Star soccer compere likens UK government to Nazis and sparks BBC on-air crisis

The BBC is facing a commentators’ revolt after suspending former soccer star and programme host Gary Lineker for comments likening the British government’s new asylum policy to those of Nazi Germany.

As a growing number of Premier League players and presenters rallied to Lineker’s support, Britain’s national broadcaster was forced to rip up its radio and TV sports schedule on Saturday and answers allegations of political bias and suppressing free speech.

The broadcaster said it would air only “limited sport programming” over the weekend after hosts of many of its popular sports shows declined to appear, in solidarity with Lineker.

He was suspended from “Match of the Day,” the iconic soccer highlights show, over a Twitter post that compared lawmakers’ language about migrants to that used in Nazi Germany.

Instead of blanket coverage of the most popular league in the world, the BBC had no preview shows on radio or TV.

Soccer fans tuning for “Match of the Day”, which has been a British institution for 60 years, will likely get match coverage from the same feed used by broadcasters around the world instead of BBC’s own commentators.

And there was to be no studio punditry from some of the most high-profile stars in the British game as former England strikers Ian Wright and Alan Shearer led the boycott.

There will not be any post-match player interviews, either. The Professional Footballers’ Association said some players wanted to boycott the show as a gesture of support.

The union said it was a “common sense solution” to avoid players facing sanctions for breaching their broadcast commitments.

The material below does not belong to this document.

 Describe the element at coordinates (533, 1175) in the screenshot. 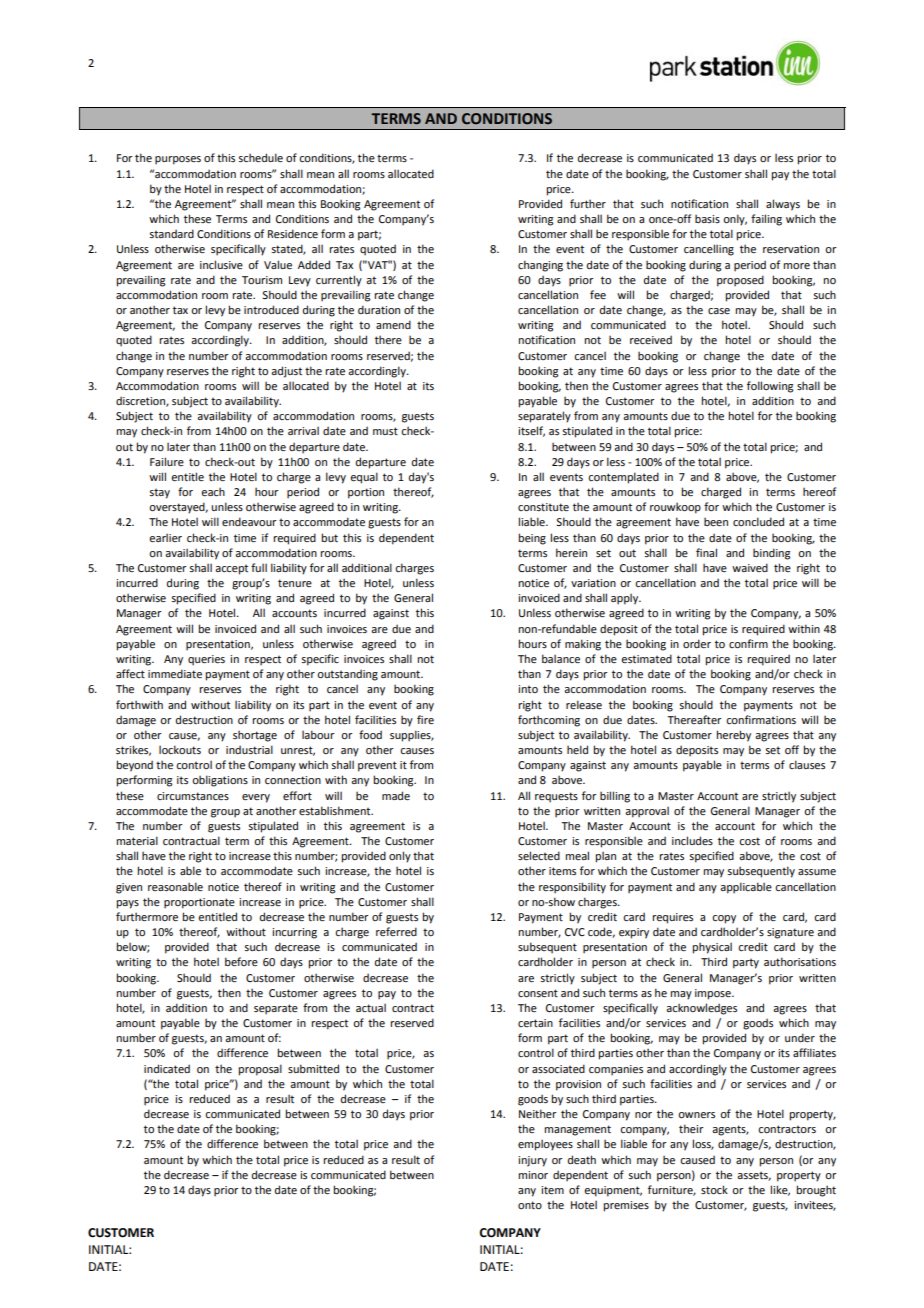

I see `minor` at that location.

The BBC said it was “sorry for these changes which we recognise will be disappointing for BBC sport fans. We are working hard to resolve the situation and hope to do so soon.”

Liverpool manager Jurgen Klopp said he could not understand the BBC’s decision to stand down Gary Lineker from presenting Match of the Day, insisting it should be possible for people to express their opinions.


Household name

Lineker, 62, was a household name in Britain even before he became chief “Match of the Day” presenter in 1999.

One of English soccer’s most lauded players, he was the leading scorer at the 1986 World Cup and finished his international career with 48 goals in 80 matches for England.

After retiring from a career that included stints with Barcelona, Tottenham, Everton and Leicester, Lineker has become one of the U.K.’s most influential media figures and the BBC’s best-paid star, earning Stg 1.35 million pounds ($2.47 million).

An enthusiastic social media user with 8.7 million Twitter followers, Lineker has long irked right-of-centre politicians and activists with his liberal views, including criticism of Britain’s decision to leave the European Union.

How it played out

The latest controversy began with a tweet on Tuesday from Lineker’s account describing the government’s plan to detain and deport migrants arriving by boat as “an immeasurably cruel policy directed at the most vulnerable people in language that is not dissimilar to that used by Germany in the 30s.”

The Conservative government called Lineker’s Nazi comparison offensive and unacceptable, and some lawmakers said he should be fired.

On Friday, the BBC said Lineker would “step back” from “Match of the Day” until “we’ve got an agreed and clear position on his use of social media.”

Lineker has yet to comment publicly, and on Saturday went to his hometown to watch Leicester City host Chelsea. He was greeted with cheers from bystanders as he arrived.

Keir Starmer, leader of the main opposition Labour Party, said the BBC was “caving in” to political pressure from Conservative lawmakers.

“They got this one badly wrong and now they’re very, very exposed,” he said.